• **Saved data entries**
++++++++++

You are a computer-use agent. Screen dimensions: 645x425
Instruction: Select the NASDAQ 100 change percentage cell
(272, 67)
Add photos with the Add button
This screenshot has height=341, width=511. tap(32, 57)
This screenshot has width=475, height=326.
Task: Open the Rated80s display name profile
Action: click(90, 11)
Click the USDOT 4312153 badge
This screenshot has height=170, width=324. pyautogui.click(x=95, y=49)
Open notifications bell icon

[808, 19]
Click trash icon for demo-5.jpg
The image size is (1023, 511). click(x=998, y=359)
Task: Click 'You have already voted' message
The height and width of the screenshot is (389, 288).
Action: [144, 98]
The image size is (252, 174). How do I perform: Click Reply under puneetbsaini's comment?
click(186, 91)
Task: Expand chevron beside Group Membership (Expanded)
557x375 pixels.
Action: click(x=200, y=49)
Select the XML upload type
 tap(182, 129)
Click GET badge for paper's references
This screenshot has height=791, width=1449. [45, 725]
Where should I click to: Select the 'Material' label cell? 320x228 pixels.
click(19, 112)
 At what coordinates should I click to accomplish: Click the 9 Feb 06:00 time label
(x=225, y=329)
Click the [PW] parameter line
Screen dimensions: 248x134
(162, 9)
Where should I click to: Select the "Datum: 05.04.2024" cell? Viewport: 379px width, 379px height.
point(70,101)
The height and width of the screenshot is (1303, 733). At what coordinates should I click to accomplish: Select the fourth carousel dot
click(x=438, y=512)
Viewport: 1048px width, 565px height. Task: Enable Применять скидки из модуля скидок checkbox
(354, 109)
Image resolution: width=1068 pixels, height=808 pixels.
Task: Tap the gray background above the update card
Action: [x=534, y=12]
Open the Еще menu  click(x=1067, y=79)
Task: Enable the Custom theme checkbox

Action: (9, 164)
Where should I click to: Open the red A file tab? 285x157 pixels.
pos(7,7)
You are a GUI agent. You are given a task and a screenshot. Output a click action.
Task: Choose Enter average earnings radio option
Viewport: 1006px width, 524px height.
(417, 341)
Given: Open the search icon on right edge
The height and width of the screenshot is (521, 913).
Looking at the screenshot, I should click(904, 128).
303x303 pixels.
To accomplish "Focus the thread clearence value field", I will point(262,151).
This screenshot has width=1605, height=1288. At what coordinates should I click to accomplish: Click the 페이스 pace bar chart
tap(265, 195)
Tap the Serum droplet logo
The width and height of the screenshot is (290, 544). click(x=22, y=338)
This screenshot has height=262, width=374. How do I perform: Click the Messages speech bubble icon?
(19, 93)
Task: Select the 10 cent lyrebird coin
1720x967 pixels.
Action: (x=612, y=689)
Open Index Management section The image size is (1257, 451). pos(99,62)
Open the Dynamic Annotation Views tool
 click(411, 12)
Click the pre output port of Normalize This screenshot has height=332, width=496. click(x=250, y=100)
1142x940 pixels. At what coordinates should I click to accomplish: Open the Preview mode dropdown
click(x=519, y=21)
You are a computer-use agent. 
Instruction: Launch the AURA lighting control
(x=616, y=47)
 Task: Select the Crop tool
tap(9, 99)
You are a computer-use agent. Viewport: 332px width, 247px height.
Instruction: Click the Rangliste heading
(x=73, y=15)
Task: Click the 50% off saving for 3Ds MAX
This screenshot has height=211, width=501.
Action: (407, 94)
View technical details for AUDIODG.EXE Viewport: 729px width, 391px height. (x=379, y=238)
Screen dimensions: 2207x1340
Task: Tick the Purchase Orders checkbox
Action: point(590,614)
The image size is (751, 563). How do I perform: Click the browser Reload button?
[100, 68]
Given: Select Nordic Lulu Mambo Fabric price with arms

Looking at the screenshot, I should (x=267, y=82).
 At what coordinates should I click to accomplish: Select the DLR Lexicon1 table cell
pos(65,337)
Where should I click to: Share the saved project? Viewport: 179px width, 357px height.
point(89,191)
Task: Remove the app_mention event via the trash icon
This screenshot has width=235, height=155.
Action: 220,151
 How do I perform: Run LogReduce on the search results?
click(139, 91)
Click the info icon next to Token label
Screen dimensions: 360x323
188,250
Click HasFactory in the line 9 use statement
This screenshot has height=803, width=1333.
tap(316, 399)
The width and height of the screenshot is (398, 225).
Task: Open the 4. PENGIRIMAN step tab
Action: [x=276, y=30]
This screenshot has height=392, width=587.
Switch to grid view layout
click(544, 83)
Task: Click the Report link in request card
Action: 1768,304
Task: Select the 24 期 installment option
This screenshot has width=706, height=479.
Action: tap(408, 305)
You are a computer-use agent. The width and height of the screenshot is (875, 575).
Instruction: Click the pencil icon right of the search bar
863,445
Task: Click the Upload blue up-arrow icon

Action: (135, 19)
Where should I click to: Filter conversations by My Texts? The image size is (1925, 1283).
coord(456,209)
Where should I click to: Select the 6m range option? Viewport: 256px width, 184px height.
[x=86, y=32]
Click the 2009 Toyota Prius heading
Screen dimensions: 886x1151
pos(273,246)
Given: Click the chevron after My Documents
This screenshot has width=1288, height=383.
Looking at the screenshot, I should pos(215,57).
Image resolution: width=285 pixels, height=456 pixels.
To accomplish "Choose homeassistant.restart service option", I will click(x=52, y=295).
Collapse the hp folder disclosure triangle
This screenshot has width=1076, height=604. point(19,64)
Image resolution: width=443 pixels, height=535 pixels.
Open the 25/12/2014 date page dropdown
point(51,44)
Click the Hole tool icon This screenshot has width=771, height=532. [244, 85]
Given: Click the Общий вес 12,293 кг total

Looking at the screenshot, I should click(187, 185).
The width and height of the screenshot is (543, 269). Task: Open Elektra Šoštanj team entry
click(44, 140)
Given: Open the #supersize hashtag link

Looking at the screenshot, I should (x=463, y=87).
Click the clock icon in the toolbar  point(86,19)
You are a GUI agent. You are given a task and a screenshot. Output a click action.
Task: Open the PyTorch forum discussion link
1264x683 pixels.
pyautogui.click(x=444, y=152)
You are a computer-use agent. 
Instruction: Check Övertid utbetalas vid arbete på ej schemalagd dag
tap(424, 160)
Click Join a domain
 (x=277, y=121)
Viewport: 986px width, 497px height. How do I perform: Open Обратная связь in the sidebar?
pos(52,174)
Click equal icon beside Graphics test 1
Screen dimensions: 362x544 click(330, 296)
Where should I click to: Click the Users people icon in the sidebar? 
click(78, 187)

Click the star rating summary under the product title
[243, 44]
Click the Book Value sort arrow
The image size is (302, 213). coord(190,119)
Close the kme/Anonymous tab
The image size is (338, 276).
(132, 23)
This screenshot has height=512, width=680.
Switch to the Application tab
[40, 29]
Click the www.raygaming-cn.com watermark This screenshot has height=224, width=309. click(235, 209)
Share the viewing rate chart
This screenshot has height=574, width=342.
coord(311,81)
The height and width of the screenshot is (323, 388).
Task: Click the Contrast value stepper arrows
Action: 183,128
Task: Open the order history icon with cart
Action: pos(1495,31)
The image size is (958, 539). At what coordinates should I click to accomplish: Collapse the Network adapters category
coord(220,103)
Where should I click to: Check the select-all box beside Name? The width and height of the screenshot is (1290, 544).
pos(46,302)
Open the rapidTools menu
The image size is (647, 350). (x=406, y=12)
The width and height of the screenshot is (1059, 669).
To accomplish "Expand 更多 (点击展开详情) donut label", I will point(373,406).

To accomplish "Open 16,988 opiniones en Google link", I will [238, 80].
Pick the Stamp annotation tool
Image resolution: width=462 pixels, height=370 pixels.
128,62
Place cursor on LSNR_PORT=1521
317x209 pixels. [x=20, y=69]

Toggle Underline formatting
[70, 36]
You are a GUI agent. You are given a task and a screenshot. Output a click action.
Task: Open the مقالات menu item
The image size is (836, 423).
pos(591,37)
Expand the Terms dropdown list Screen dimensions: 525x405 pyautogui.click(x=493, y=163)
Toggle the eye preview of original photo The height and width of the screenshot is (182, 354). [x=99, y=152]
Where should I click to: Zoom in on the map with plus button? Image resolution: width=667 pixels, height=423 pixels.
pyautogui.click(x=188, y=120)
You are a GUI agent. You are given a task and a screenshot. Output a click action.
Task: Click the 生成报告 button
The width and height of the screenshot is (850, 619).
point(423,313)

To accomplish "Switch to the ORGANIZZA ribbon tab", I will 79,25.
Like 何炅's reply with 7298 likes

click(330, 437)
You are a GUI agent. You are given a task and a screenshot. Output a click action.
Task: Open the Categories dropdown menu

++++++++++

• **Task statement**
Each line holding "computer" in the records should be copied out.

• **Answer to this task**
You are a computer-use agent. Screen dimensions: 645x425
You are a computer-use agent. 
You are a computer-use agent. Viewport: 332px width, 247px height.
You are a computer-use agent. The width and height of the screenshot is (875, 575).
You are a computer-use agent. 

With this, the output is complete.